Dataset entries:
★ ★ ★
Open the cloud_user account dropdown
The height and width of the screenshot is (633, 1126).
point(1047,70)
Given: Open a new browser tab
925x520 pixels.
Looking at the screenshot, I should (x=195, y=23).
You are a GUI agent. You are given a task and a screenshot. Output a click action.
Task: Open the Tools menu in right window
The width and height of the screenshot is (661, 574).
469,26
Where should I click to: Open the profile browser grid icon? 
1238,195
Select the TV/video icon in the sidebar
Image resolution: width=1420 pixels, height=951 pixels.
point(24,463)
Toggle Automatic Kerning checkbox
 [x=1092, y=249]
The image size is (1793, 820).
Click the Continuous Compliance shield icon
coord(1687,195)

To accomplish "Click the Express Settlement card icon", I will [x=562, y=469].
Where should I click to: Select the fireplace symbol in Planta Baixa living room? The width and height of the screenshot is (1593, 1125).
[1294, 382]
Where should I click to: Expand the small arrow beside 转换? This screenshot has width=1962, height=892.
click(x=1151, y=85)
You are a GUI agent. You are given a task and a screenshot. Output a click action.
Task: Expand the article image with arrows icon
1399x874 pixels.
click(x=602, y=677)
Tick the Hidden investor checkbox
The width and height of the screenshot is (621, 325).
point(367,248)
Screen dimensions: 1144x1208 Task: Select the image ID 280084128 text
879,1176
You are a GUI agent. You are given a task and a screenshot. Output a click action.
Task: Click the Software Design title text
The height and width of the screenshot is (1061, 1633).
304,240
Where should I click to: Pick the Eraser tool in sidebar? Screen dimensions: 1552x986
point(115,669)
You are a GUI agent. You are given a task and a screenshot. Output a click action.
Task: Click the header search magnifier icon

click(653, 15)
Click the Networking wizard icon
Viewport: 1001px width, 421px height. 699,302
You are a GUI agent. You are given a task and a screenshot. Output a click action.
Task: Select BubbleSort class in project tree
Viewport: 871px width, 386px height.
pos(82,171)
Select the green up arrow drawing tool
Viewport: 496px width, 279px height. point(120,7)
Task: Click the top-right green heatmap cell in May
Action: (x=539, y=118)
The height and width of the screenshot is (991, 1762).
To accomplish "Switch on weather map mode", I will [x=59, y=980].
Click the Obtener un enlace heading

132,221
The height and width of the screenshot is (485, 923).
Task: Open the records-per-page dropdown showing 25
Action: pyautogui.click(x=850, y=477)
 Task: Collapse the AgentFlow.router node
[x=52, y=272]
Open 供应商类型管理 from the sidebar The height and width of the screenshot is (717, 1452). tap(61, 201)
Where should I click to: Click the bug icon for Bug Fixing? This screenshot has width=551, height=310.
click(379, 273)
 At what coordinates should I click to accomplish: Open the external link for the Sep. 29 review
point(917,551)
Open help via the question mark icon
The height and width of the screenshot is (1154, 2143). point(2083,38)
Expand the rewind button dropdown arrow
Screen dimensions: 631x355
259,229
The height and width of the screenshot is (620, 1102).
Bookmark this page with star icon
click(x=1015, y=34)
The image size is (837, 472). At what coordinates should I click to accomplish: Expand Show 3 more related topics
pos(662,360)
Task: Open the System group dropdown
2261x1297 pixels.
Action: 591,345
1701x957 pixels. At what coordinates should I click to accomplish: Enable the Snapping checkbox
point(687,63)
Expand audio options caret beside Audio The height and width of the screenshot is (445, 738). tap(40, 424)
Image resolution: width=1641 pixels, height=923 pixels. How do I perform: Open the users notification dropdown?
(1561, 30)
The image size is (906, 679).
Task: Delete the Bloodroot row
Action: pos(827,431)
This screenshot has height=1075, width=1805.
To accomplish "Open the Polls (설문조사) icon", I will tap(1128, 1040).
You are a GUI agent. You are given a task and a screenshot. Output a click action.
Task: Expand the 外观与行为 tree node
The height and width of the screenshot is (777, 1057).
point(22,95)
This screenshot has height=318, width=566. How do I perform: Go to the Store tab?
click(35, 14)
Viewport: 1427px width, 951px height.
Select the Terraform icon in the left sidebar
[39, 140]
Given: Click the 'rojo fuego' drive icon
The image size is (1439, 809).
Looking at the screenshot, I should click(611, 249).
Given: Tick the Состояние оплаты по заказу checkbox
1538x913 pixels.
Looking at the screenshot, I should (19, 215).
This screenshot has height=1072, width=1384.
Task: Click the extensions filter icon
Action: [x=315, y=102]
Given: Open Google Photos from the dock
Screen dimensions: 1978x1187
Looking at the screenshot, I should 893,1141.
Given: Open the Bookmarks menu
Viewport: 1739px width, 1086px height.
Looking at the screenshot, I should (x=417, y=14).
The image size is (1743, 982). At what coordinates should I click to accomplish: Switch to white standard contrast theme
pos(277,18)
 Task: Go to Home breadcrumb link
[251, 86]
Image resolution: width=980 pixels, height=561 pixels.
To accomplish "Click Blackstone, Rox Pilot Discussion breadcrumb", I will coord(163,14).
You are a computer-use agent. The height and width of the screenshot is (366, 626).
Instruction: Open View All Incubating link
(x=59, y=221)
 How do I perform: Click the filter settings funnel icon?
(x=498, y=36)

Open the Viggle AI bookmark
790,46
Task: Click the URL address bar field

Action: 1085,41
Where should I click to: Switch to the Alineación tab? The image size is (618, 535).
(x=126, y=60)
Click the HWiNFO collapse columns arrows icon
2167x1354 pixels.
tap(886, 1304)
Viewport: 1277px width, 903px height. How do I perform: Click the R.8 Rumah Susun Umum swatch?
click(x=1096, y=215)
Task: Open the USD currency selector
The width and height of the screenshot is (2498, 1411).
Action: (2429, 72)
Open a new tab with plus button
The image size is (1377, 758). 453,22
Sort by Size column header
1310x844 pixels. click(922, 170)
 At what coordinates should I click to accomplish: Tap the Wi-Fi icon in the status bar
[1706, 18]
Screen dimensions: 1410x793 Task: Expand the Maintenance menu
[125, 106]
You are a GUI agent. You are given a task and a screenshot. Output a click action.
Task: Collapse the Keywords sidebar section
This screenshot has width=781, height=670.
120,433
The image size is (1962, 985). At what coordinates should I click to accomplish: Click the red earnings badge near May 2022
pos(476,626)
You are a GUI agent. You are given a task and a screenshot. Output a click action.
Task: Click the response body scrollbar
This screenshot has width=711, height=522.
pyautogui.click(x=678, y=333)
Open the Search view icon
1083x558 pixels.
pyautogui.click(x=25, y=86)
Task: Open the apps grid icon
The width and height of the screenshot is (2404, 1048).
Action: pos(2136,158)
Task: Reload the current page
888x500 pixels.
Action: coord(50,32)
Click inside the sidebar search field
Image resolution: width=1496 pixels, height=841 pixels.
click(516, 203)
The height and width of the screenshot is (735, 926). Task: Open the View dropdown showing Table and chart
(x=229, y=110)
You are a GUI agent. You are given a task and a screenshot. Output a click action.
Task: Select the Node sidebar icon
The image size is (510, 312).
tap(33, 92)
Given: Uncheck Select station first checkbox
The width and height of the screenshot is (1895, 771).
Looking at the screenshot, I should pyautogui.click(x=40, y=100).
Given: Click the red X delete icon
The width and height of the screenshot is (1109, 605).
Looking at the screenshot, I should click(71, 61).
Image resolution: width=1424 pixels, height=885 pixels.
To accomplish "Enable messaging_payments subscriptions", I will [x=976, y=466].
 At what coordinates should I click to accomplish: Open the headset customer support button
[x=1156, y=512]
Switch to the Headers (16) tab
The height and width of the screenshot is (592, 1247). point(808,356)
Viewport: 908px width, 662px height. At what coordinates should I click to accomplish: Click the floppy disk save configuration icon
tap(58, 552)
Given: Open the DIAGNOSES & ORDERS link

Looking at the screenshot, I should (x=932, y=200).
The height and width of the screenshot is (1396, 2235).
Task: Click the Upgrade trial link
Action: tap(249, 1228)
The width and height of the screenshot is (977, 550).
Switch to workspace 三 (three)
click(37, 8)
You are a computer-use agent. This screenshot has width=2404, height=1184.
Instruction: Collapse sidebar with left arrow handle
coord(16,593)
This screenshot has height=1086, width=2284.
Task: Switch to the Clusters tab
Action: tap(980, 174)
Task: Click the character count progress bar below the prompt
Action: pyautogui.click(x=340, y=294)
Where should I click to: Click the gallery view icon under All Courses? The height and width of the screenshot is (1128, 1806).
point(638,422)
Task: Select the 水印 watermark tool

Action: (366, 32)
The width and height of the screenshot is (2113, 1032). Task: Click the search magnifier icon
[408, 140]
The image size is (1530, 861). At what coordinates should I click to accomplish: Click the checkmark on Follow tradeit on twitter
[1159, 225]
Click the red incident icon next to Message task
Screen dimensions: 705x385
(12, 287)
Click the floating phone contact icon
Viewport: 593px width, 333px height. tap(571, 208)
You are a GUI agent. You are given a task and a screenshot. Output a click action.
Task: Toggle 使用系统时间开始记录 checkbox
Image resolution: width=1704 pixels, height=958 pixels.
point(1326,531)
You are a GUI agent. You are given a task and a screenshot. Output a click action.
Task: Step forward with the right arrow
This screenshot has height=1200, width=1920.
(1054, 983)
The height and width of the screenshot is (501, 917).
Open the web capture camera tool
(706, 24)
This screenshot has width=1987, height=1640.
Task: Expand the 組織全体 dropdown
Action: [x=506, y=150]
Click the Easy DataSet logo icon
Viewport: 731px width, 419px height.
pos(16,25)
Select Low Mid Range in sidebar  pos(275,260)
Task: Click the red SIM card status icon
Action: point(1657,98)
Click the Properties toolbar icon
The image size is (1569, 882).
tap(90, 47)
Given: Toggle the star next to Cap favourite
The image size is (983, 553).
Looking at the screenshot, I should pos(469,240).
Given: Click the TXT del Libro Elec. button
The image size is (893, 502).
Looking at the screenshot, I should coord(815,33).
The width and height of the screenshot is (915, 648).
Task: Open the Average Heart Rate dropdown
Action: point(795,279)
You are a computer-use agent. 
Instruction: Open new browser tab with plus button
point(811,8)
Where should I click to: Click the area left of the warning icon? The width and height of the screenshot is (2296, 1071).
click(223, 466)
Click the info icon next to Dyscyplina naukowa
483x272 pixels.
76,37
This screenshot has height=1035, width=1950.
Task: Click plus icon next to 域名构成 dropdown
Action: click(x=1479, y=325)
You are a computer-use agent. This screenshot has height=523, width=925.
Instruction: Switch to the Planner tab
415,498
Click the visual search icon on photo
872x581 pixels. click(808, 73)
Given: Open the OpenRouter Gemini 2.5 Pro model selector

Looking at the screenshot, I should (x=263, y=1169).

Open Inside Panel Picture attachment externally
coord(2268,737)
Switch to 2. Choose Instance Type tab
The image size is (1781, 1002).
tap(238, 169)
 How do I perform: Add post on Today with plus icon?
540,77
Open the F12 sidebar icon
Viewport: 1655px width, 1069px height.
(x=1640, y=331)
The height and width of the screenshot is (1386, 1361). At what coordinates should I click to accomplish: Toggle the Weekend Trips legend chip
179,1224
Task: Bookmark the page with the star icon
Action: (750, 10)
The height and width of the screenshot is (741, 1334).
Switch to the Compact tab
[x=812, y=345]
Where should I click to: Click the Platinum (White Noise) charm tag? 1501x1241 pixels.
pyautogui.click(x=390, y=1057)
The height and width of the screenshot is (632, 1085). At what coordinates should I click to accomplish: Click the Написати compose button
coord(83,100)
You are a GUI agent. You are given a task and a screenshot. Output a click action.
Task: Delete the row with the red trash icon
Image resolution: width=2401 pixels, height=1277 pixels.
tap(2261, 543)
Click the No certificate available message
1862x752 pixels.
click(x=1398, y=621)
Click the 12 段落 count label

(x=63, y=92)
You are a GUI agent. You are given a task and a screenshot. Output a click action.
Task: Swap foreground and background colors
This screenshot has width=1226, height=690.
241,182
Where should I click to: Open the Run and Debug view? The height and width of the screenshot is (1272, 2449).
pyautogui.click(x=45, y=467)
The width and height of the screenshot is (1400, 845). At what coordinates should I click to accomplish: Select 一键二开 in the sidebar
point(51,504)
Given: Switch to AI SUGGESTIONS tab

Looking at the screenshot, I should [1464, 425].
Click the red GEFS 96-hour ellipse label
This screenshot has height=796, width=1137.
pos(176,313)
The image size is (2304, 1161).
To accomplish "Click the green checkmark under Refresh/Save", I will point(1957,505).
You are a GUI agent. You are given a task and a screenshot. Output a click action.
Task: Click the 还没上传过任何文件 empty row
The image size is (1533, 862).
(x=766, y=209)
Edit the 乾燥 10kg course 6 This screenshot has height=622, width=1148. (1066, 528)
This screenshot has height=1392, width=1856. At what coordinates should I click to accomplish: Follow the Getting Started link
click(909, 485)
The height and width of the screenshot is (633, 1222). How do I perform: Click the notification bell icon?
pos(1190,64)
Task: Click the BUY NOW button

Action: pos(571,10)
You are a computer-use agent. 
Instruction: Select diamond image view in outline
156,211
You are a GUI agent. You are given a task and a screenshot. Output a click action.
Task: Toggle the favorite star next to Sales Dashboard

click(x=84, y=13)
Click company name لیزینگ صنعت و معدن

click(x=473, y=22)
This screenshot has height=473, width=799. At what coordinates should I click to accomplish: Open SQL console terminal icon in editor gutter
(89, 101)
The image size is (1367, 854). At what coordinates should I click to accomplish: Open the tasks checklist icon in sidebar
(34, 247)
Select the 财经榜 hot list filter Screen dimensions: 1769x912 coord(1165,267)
★ ★ ★
EXERCISE AIM:
In the data above, copy every line where the string "from" appears.

RESULT FOR THIS EXERCISE:
Open 供应商类型管理 from the sidebar The height and width of the screenshot is (717, 1452). tap(61, 201)
Given: Open Google Photos from the dock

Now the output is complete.